アンダーグラウンド通常版(スペシャル・プライス) [Blu-ray]

  • NHK-BSプレミアムで8月26日放送。エミール・クストリッツァ監督。1995年。
  • なにはともあれ劇中で演奏される狂騒的なブラスバンドインパクトが絶大。チョチェク/ジプシー・ブラスというバルカン半島で19世紀頃興った音楽のジャンルがあるようですが、どこまでがトラディショナルでどこからがゴラン・ブレゴヴィッチによるアレンジなのか見当がつかない。

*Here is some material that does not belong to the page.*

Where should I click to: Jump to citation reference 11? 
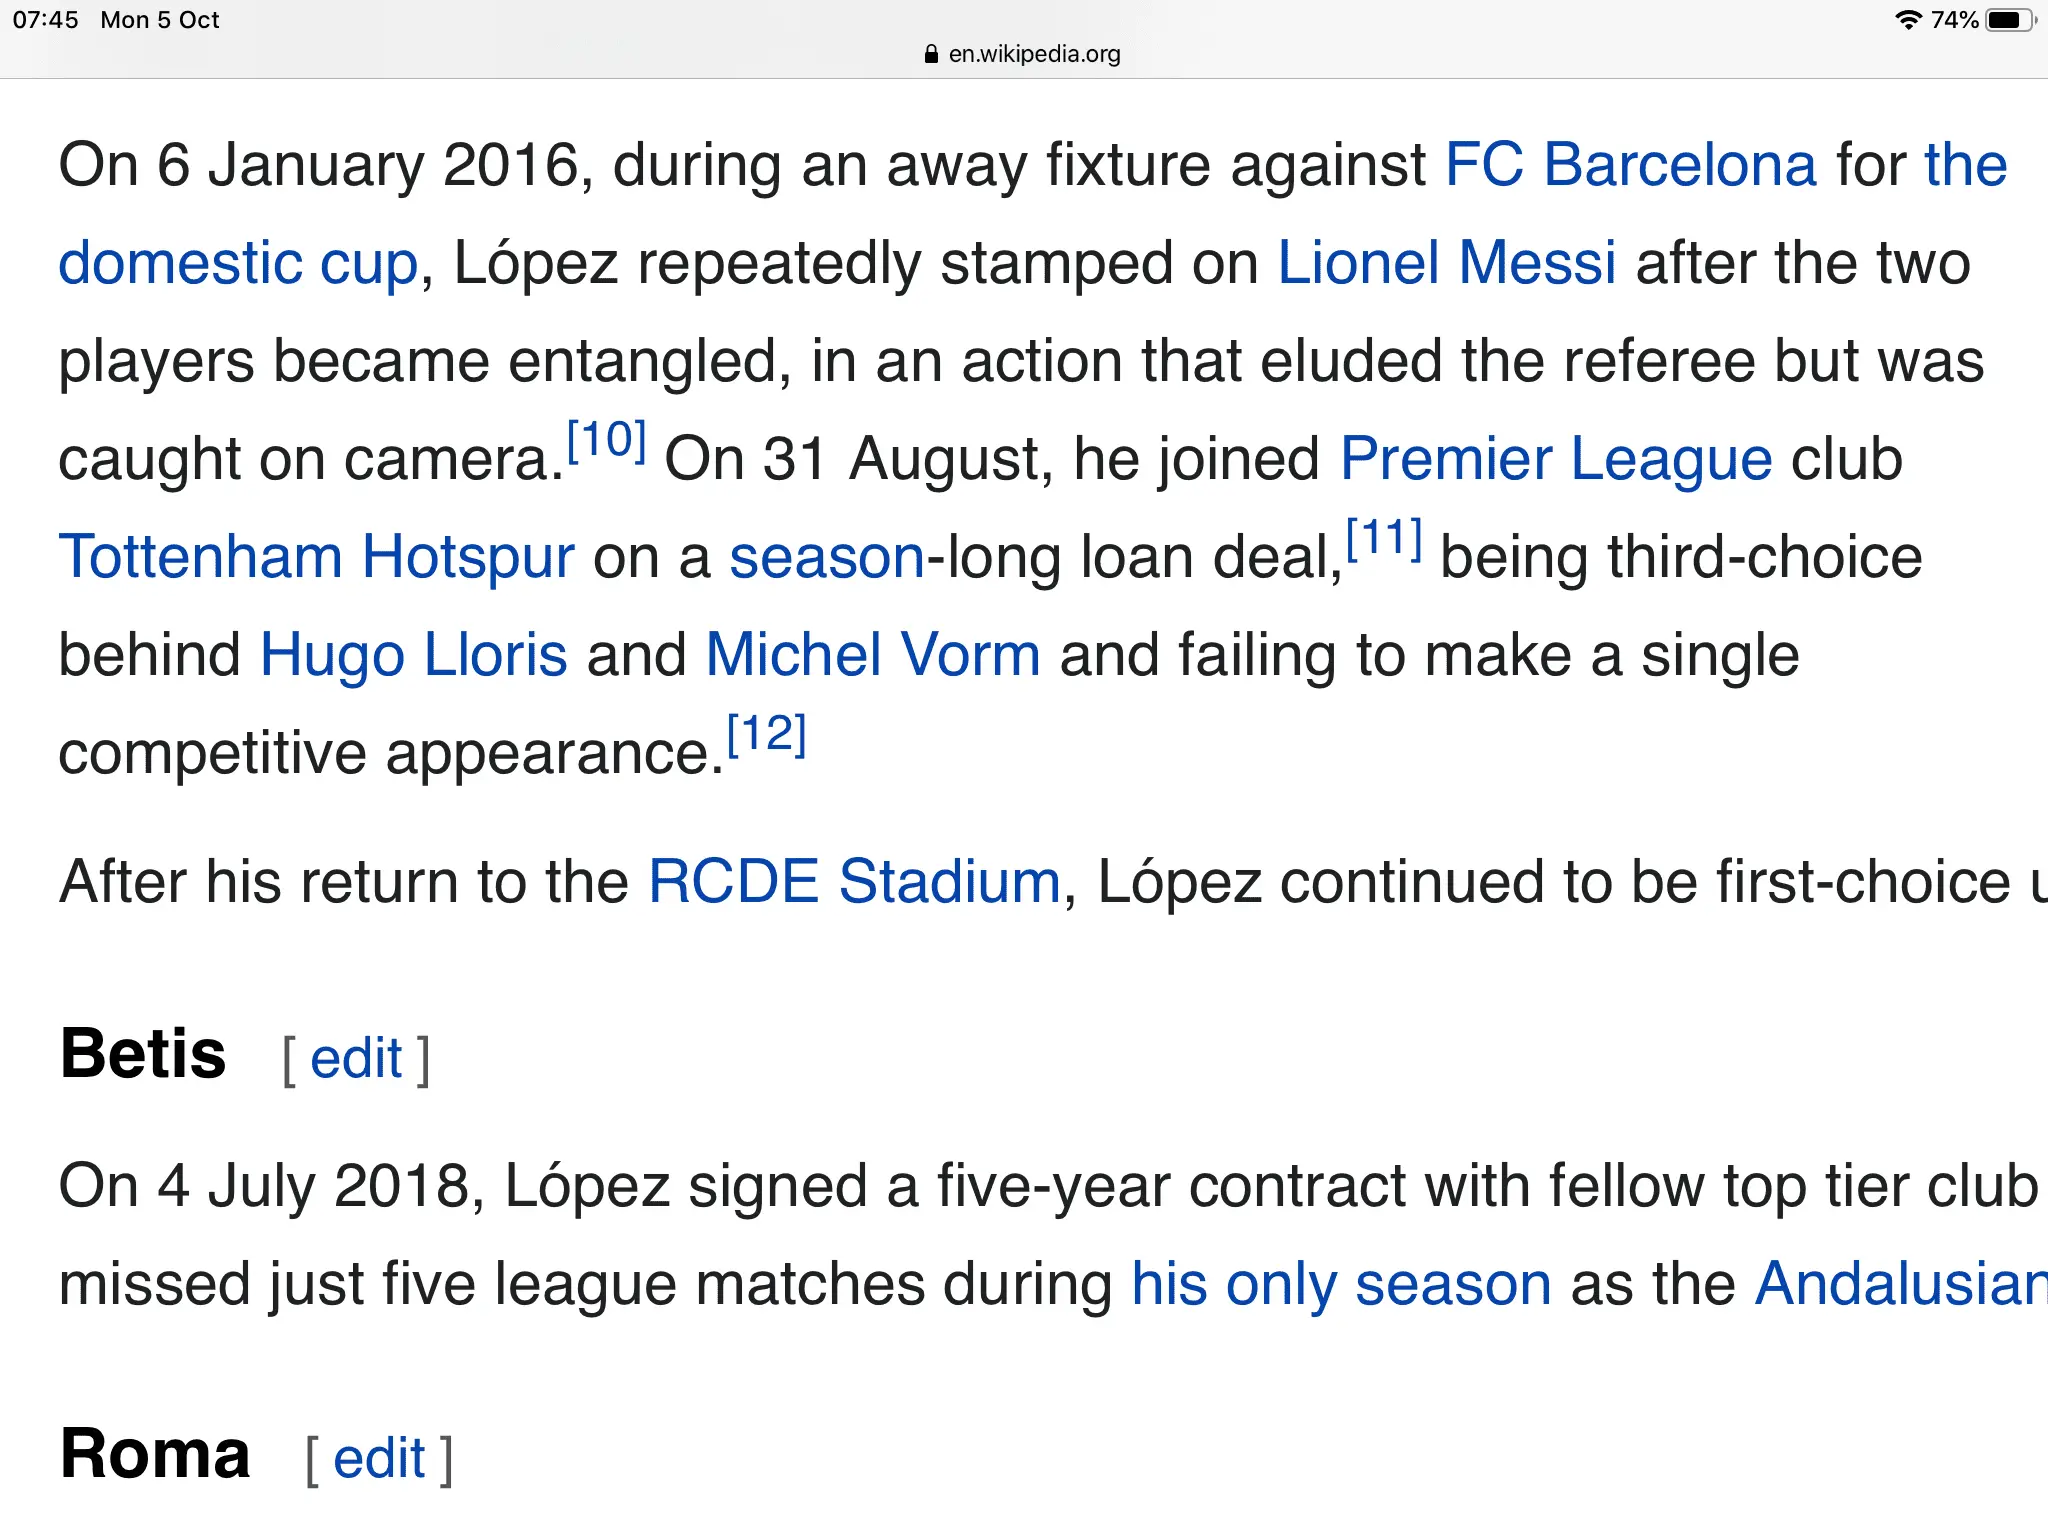click(x=1384, y=538)
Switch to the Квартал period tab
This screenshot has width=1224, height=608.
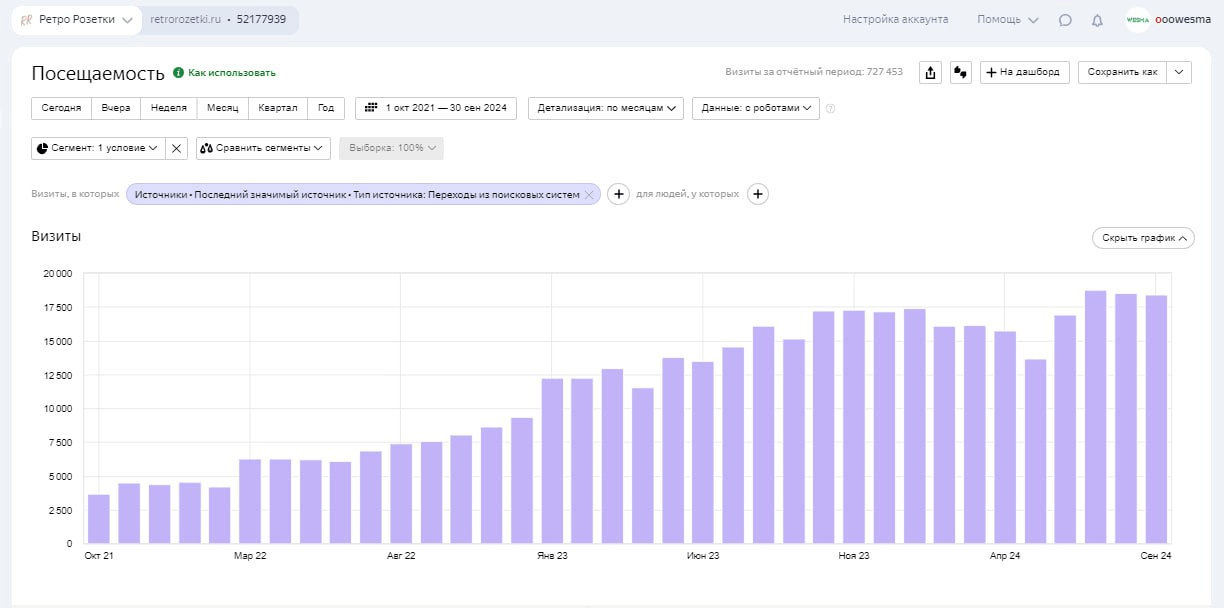[277, 108]
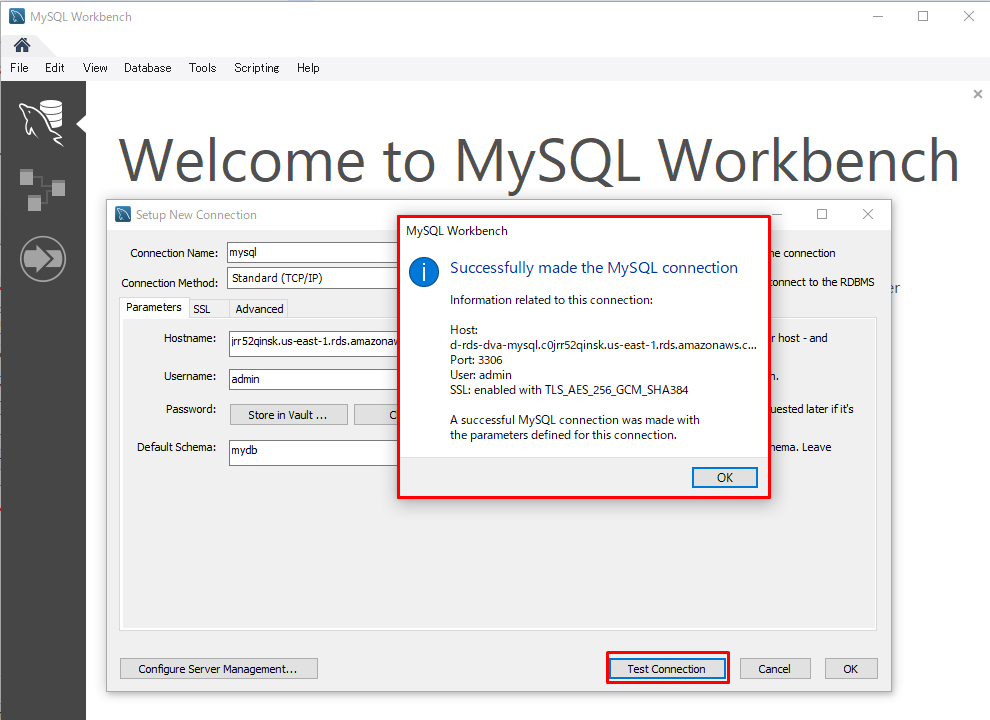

えらく現代的でパンキッシュで格好良い。
  • 才気はほとばしっているし、長さにも関わらず2回観てしまう魅力はあるものの、バルカンの歴史や風土へのエキゾチシズムとの区別がうまくつかない。
  • ミキ・マノイロヴィッチラザル・リストフスキー、ミリャナ・ヤコヴィッチの組合せも魅力があった。
  • 船上の結婚式(クロとナタリア)と地下の結婚式(ヨヴァンとエレナ)が音楽も相まって最高でしたが、2組とも式だけで結婚が事実上成立していないのか。噛み切る電線と電気ショック拷問、イヴァンの2回の首吊り、回りながら踊るマルコとナタリアと燃えながら回り続ける車椅子、と他にもいくつか前後半で対を構成。
  • リアリズムから徐々にファンタジーに移行していって最後はフェリーニ「8 1/2」。地割れして流れ行く小島の映像に驚きましたがどうやって撮影したんだろう。
  • セルビア的(英雄的なセルビア人対親ナチの裏切り者スロヴェニア人とクロアチア人)で大セルビア主義的(旧ユーゴスラビアユートピアとして美化)という政治的な批判については「そうなのかな」という程度ですが、スラヴォイ・ジジェクの批評が面白かった(「『アンダーグラウンド』の問題点とは、シニシズムの罠に陥ってしまい、この隠微な『地下世界(アンダーグラウンド)』を好意的距離の下に呈示しているところにある」「バタイユもどきの過剰な蕩尽によるトランス状態、飲んだり喰ったり、踊ったり姦淫したり、この狂騒的リズムの延々たる継続-民族浄化主義者の『夢』はこういったものから成っているのだし、ここにこそ、『彼らは一体どうしてあんなことができたのだろう』という問いに対する答えがあるのだ。もし、戦争の標準的な定義が『他の手段による政治の継続』であるとするなら、民族浄化とは、他の手段による(一種の)詩の継続とはいえないだろうか」)。
  • 追記。2月24日、ロシアがウクライナ侵攻開始。クストリッツァは熱烈なプーチン支持者。